• _Work required_:
Output only the lines below that start at the line containing "Where should I click to: Click" and end at the line containing "980x481 pixels.", with both ends kept.

Collected data entries:
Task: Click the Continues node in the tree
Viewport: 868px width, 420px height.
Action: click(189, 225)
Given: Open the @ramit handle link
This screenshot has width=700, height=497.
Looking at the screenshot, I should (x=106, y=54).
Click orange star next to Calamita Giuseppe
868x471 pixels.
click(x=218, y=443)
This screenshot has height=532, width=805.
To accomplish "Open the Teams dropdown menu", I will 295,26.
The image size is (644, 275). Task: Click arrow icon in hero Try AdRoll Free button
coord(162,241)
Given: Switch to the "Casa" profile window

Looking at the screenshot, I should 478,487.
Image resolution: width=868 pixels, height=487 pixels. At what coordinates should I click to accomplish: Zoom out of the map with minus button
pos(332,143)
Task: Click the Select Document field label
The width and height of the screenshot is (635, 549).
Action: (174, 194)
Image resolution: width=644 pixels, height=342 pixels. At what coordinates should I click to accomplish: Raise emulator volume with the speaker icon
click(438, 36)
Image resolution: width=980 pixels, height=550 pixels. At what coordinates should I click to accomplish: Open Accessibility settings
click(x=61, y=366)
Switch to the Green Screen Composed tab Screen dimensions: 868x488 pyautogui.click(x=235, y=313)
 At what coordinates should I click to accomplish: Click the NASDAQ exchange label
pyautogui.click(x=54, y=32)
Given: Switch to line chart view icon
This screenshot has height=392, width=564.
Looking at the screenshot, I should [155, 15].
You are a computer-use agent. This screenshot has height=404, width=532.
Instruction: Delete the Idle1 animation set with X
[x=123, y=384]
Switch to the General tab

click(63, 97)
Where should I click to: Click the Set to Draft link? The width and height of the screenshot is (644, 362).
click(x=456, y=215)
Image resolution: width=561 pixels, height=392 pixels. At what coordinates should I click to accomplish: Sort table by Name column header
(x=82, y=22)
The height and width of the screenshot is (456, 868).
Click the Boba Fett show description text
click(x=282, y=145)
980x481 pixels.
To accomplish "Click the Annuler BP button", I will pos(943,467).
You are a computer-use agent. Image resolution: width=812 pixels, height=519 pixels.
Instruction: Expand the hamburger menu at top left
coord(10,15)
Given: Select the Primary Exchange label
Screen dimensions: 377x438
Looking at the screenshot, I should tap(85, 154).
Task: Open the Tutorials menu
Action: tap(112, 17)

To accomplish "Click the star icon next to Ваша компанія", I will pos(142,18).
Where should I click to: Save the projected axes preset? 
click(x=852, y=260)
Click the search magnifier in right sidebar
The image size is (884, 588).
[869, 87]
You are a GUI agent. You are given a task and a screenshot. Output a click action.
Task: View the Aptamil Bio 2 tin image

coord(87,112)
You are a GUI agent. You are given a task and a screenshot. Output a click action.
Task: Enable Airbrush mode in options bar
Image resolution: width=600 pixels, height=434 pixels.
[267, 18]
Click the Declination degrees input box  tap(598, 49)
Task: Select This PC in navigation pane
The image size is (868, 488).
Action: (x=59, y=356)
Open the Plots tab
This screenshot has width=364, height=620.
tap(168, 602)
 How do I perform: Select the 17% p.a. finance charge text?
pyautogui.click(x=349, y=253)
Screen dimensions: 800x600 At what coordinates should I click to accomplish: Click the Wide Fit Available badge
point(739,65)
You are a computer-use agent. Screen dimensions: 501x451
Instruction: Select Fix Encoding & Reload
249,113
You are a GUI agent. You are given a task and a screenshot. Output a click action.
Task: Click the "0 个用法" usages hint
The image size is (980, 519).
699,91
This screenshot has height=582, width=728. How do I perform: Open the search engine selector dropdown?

• _Task response_:
Where should I click to: Click the Set to Draft link? The width and height of the screenshot is (644, 362).
click(x=456, y=215)
Image resolution: width=561 pixels, height=392 pixels. At what coordinates should I click to accomplish: Sort table by Name column header
(x=82, y=22)
The height and width of the screenshot is (456, 868).
Click the Boba Fett show description text
click(x=282, y=145)
980x481 pixels.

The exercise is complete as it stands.